En el crisol del etnocidio, se forja la fe dogmatizada, en la historia escrita con sangre y fuego.
La brújula moral de los esclavizados, ciega y obediente, absuelve la negligencia, mientras la cultura es usurpada.
El altar se reinventa, la doctrina se democratiza, es un espectáculo para todos.

El viejo maestro, calibra e instruye, mientras la otra mejilla es golpeada por la mano de la injusticia.
La conformidad y la sumisión, esos reyes sin corona, reinan en este reino de sombras.
El limbo es un mar de náuseas, sofocante e interminable.
La trinidad y el propósito, como un opresor y su prisionero, enredados en una danza de sombras.

El miedo y la culpa, esos hilos invisibles, tejen su tapiz.
La liturgia, como una araña, teje su red, mientras la santidad se proclama.
Las promesas, como hojas al viento, se convierten en amenazas.

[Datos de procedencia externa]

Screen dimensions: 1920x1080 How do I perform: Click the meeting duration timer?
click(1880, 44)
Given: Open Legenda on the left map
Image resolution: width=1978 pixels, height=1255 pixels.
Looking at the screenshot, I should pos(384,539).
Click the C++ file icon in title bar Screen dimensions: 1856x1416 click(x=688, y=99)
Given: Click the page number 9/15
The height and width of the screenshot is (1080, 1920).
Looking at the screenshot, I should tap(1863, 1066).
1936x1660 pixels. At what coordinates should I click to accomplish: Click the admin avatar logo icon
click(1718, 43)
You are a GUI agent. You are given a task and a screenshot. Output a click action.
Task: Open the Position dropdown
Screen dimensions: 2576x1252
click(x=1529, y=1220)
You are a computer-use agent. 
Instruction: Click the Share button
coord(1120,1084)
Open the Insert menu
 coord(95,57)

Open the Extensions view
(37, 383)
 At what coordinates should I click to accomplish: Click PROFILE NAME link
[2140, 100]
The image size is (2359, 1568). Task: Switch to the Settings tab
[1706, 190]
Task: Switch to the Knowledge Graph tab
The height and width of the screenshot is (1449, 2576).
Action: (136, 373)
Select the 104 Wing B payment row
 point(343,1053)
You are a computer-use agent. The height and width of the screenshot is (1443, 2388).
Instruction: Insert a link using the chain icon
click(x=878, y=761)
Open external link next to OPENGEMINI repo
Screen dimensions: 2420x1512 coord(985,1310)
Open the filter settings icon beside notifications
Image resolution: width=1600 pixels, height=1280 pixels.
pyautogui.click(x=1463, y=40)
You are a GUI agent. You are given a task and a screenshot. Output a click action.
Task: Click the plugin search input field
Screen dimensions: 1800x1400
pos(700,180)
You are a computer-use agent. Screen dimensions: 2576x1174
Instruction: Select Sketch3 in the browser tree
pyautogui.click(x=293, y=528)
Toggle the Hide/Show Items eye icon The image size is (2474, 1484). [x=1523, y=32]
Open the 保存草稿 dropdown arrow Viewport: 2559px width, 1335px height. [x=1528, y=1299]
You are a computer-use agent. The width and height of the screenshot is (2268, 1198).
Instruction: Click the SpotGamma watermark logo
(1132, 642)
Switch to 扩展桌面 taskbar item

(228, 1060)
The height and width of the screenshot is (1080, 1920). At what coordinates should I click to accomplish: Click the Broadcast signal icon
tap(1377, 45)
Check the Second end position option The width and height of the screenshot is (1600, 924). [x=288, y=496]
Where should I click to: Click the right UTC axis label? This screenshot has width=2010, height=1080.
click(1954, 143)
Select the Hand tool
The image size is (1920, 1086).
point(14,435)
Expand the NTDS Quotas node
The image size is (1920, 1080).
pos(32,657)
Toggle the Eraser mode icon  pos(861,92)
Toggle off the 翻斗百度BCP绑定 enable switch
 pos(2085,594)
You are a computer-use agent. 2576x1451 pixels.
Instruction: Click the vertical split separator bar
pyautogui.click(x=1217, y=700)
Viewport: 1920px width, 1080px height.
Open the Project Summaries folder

Un eco de risa macabra resuena en las noches silenciosas.
En la mesa de la abundancia, el pan y el vino son negados.
Se otorga el perdón a los verdugos, la más cruel de las ironías.
Mientras los santos del pueblo, como estrellas fugaces, se desvanecen en el olvido.

El pastor mártir descansa en el lecho de la eternidad.
La fe es crucificada en el altar de la institución, un sacrificio sin redención.
La sangre de mi tierra clama, un lamento perpetuado,
y aún se habla de la cristiandad, un eco del silencio.

El feligrés desolado, un apóstol sin Dios, un barco sin puerto.
Entre vicarios e igualdad, entre teocracia y libertad, un laberinto sin final.
«¡Dios ha muerto!» El grito aún resuena, un rugido en el viento.

El Edén fue una ilusión, un sueño efímero.
El juego se rediseña, la razón se eleva, como un faro en la oscuridad.
El altar se reinventa, la doctrina se recicla, un ciclo continuo.
La verdad se re-dogmatiza, el sistema irracional persiste.
El engaño se perpetua, un fuego que nunca se apaga.